* begin THE RECORDS *

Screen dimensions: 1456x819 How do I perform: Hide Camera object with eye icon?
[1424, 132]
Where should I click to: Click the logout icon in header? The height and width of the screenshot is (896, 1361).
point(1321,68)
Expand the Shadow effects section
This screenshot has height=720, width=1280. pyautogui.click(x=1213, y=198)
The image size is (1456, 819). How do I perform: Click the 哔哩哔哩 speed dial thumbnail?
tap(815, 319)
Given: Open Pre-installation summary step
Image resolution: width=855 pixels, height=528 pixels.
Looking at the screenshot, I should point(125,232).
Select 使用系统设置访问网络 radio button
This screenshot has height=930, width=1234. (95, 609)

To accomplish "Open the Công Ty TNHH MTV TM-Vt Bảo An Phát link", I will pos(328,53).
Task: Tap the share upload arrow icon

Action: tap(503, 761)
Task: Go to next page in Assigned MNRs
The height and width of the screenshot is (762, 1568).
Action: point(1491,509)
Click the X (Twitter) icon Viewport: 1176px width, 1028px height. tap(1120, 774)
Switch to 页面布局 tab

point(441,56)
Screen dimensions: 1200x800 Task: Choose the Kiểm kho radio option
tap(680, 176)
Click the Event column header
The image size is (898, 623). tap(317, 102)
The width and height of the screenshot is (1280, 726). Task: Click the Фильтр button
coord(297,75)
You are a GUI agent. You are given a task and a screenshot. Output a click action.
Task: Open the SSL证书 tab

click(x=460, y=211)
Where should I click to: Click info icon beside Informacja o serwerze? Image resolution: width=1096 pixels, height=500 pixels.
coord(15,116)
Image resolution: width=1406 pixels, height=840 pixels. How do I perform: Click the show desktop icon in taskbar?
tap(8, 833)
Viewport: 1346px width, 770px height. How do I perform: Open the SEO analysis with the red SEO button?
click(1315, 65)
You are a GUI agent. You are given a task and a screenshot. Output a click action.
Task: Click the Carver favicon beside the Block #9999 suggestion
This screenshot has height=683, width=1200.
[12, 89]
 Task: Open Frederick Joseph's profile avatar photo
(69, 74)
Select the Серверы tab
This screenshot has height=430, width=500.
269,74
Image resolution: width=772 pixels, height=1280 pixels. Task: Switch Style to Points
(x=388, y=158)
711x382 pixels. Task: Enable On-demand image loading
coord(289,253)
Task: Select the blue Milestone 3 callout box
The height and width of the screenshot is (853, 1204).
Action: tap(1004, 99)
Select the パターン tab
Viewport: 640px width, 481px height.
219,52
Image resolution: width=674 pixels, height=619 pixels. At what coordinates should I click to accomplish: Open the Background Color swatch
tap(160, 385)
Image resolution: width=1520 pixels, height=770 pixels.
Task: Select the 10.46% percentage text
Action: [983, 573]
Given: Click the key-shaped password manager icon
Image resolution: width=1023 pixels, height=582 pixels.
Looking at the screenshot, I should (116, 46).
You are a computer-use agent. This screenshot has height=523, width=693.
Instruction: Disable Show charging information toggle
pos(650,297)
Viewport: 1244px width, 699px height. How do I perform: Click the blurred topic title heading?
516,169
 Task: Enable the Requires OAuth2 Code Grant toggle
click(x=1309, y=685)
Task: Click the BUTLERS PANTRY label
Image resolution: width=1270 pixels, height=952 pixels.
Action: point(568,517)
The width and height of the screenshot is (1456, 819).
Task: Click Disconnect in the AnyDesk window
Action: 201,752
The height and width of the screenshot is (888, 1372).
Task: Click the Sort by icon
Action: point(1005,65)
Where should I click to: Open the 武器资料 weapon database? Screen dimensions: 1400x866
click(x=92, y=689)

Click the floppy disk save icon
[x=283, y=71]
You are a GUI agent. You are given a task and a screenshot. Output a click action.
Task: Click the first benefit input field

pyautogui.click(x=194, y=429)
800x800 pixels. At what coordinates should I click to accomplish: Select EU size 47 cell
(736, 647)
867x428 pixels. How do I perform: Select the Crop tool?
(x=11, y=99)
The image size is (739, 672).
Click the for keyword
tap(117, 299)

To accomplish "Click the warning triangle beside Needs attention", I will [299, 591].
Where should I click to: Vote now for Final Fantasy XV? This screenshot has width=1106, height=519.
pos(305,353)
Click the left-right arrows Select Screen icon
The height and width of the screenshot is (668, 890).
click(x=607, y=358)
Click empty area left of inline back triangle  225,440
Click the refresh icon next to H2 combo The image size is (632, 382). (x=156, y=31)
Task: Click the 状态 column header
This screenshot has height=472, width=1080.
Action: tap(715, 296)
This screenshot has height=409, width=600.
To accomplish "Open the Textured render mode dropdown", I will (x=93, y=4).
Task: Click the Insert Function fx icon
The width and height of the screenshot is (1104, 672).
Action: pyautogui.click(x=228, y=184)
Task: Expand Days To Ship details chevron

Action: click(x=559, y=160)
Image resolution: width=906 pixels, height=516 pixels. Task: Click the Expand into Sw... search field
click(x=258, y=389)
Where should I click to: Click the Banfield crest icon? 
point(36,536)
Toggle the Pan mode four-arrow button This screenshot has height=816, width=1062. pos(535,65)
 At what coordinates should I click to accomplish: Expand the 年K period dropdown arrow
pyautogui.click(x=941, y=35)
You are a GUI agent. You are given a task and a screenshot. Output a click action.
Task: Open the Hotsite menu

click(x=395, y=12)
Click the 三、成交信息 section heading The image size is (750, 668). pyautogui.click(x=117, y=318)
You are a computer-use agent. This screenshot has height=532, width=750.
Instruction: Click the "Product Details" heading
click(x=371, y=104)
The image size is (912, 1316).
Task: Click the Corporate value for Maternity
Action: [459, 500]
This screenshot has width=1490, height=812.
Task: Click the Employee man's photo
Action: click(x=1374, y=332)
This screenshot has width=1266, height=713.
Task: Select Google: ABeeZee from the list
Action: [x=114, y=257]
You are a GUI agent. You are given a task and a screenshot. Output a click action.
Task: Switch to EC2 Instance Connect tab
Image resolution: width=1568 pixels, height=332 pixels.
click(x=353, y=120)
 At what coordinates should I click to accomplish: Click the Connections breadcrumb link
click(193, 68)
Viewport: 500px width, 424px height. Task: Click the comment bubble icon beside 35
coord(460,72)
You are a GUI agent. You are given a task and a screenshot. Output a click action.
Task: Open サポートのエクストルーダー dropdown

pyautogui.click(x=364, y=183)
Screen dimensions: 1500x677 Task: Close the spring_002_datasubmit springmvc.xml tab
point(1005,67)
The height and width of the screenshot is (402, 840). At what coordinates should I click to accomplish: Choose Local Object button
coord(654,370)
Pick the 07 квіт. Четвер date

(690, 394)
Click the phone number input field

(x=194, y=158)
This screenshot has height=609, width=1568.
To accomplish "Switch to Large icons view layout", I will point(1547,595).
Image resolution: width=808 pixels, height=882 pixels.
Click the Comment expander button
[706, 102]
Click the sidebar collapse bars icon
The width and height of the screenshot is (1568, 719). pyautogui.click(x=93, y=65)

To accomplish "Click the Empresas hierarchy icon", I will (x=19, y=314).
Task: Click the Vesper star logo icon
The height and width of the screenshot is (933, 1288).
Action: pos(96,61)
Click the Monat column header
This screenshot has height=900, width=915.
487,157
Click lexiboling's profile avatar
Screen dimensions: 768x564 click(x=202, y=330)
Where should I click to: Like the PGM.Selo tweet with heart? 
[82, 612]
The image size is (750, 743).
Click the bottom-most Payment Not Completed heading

* end THE RECORDS *

INSTRUCTION:
Rewrite the data between the lines holding "Where should I click to: Vote" and "Click the refresh", inclusive, substituting "reload icon" for "refresh icon" and leaving everything else unchanged. Return only those lines.

ANSWER TO THE EXERCISE:
Where should I click to: Vote now for Final Fantasy XV? This screenshot has width=1106, height=519.
pos(305,353)
Click the left-right arrows Select Screen icon
The height and width of the screenshot is (668, 890).
click(x=607, y=358)
Click empty area left of inline back triangle  225,440
Click the reload icon next to H2 combo The image size is (632, 382). (x=156, y=31)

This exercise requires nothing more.